**What you have to do**:
Every record must be repeated exactly; omit any pictures they contain.

**Data for the task**:
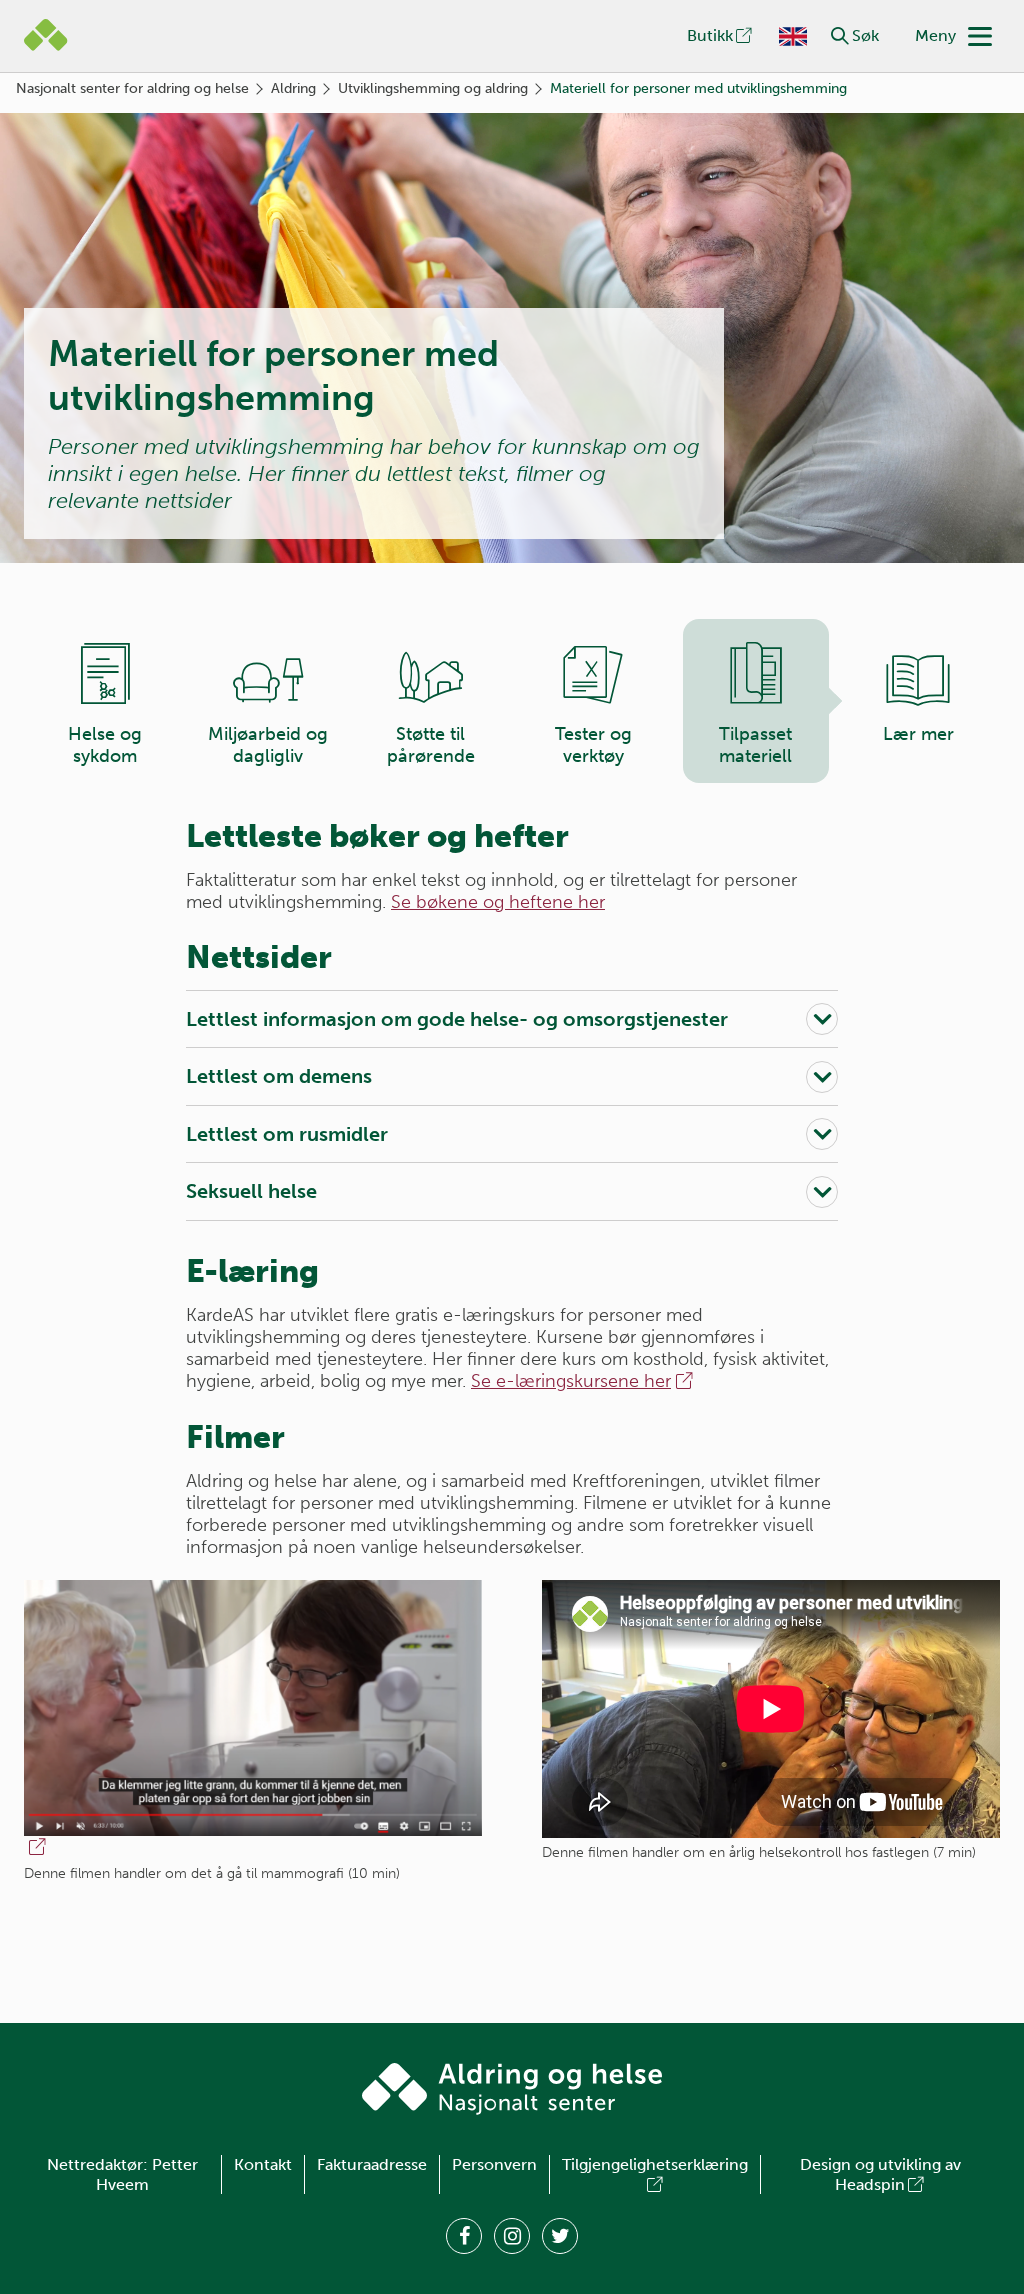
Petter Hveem (147, 2174)
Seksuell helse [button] (251, 1191)
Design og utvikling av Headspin (880, 2174)
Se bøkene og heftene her (498, 902)
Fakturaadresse (372, 2164)
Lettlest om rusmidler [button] (287, 1134)
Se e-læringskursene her (571, 1381)
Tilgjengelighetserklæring (655, 2164)
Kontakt (263, 2164)
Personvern (494, 2164)
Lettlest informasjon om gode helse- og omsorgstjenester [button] (457, 1019)
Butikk (710, 35)
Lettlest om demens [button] (279, 1076)
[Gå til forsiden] (512, 2089)
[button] (840, 36)
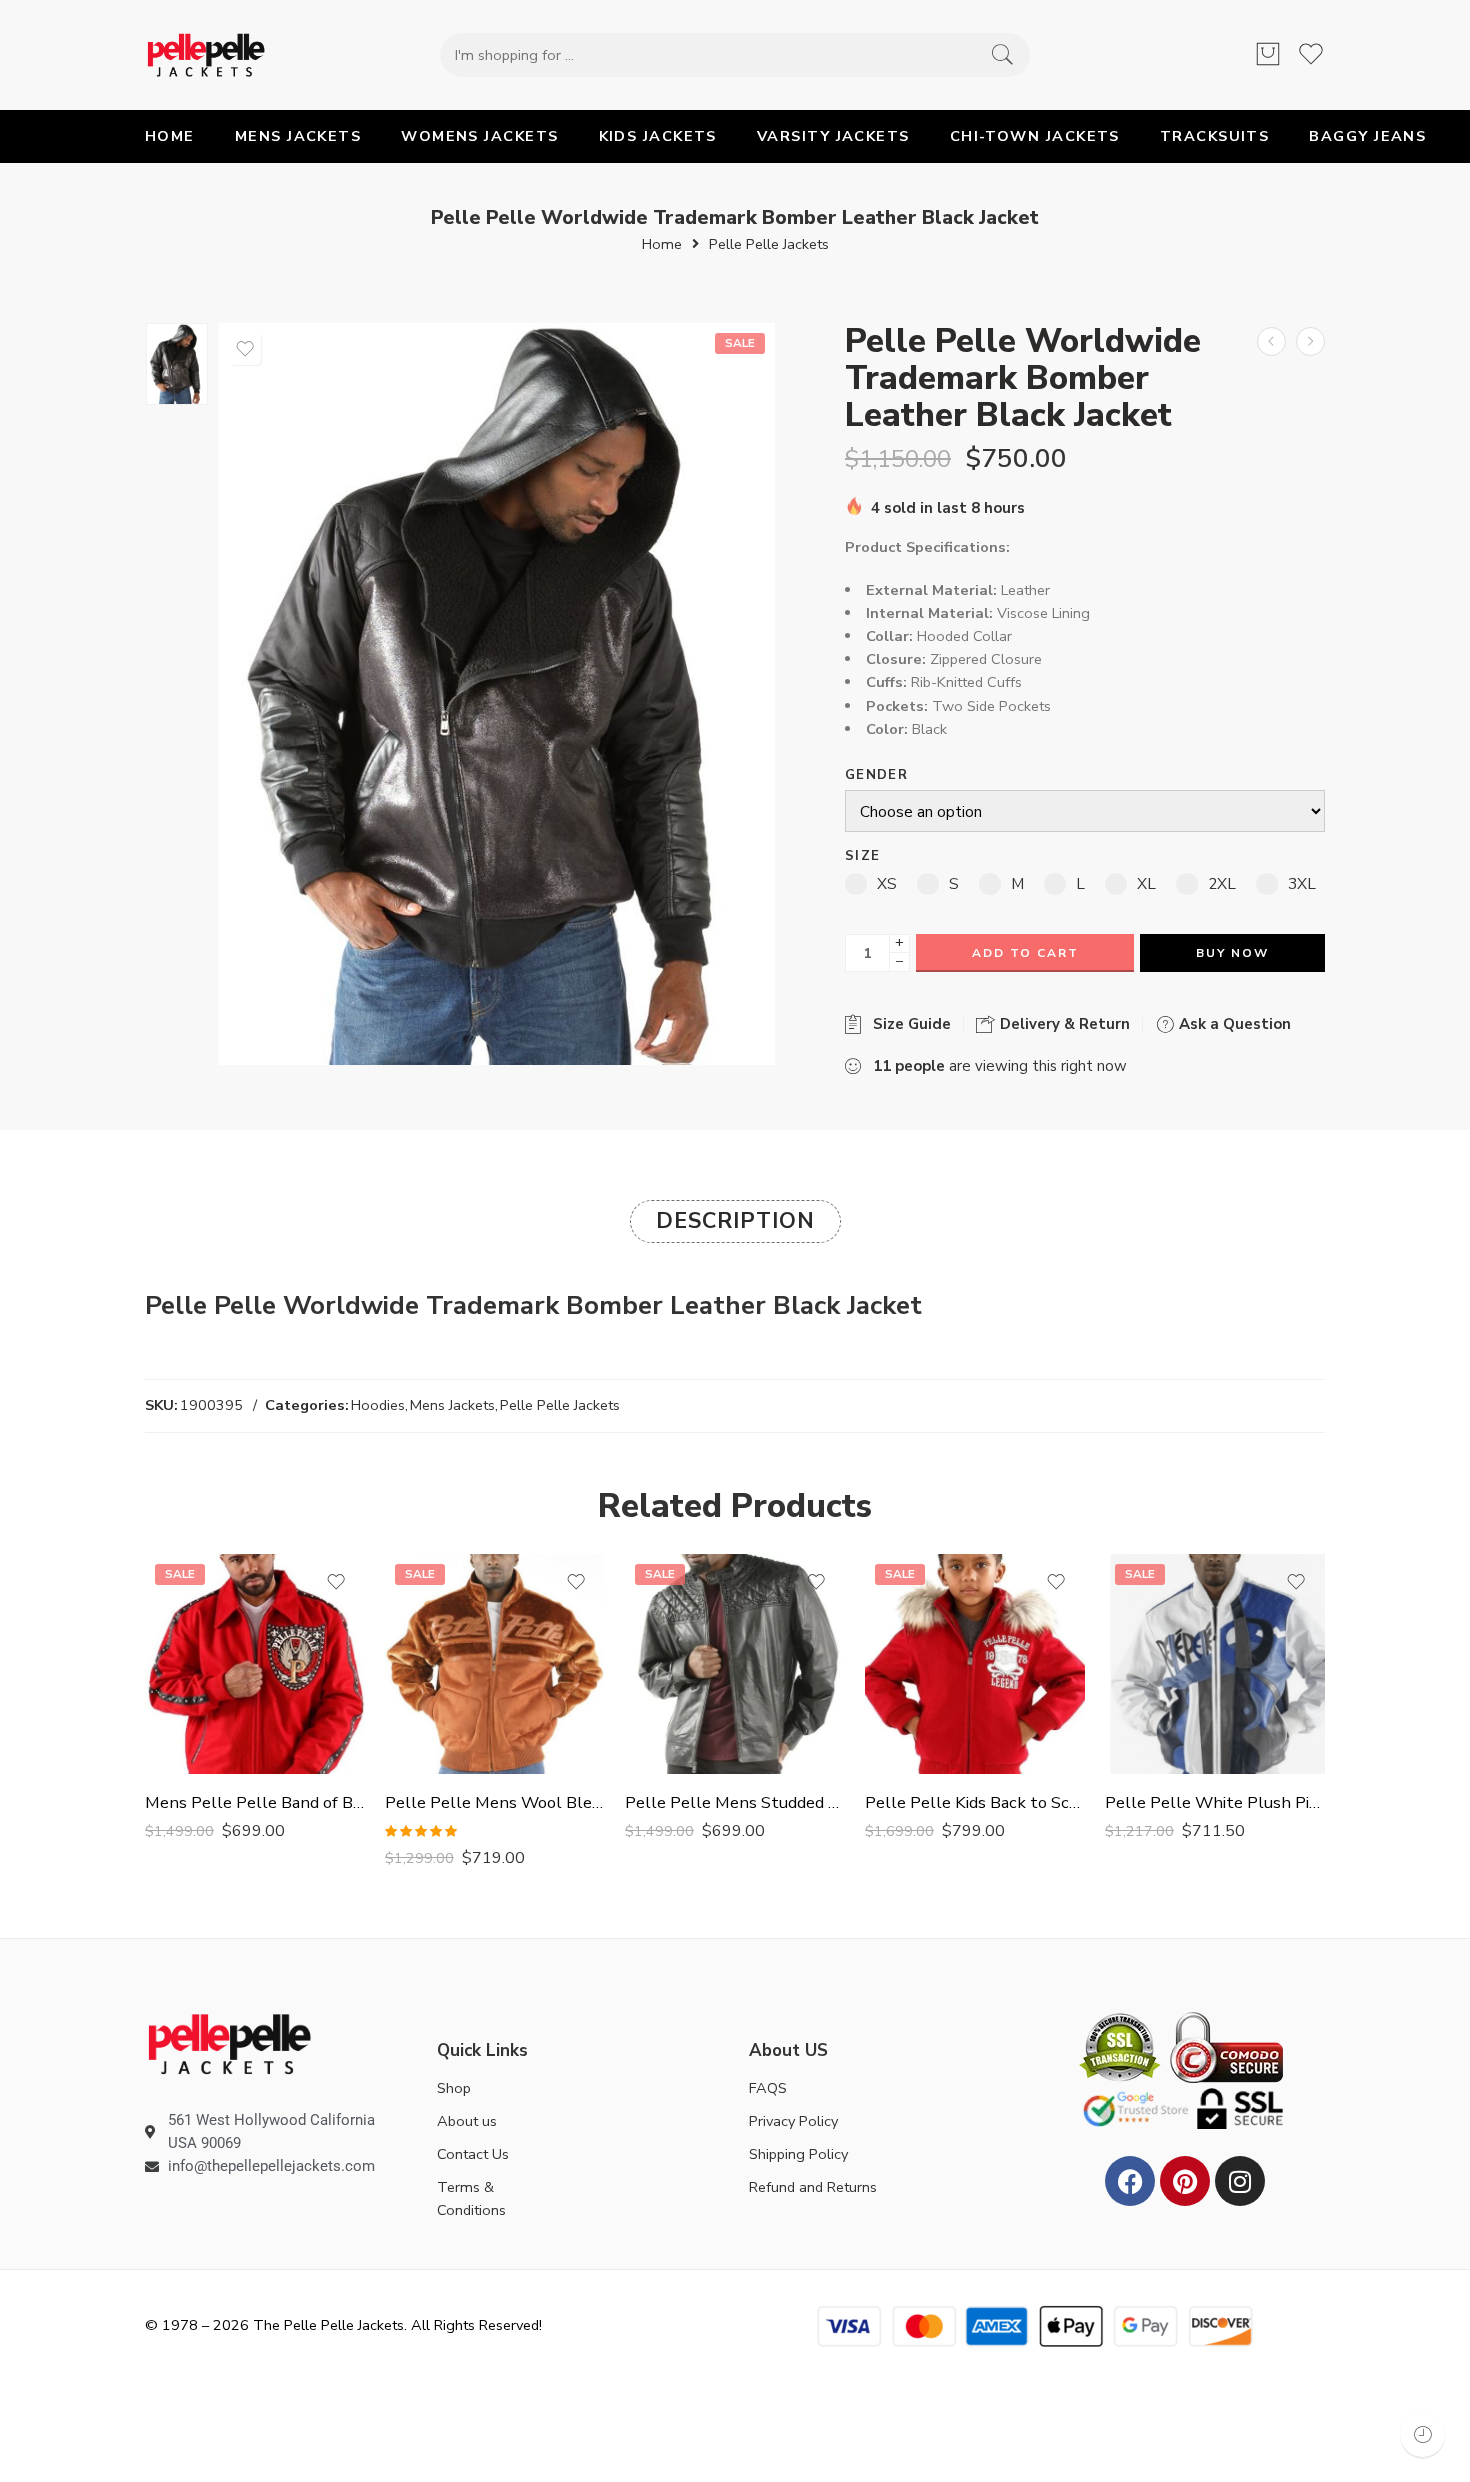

**Answer box**:
Petter Hveem (147, 2174)
Seksuell helse [button] (251, 1191)
Design og utvikling av Headspin (880, 2174)
Se bøkene og heftene her (498, 902)
Fakturaadresse (372, 2164)
Lettlest om rusmidler [button] (287, 1134)
Se e-læringskursene her (571, 1381)
Tilgjengelighetserklæring (655, 2164)
Kontakt (263, 2164)
Personvern (494, 2164)
Lettlest informasjon om gode helse- og omsorgstjenester [button] (457, 1019)
Butikk (710, 35)
Lettlest om demens [button] (279, 1076)
[Gå til forsiden] (512, 2089)
[button] (840, 36)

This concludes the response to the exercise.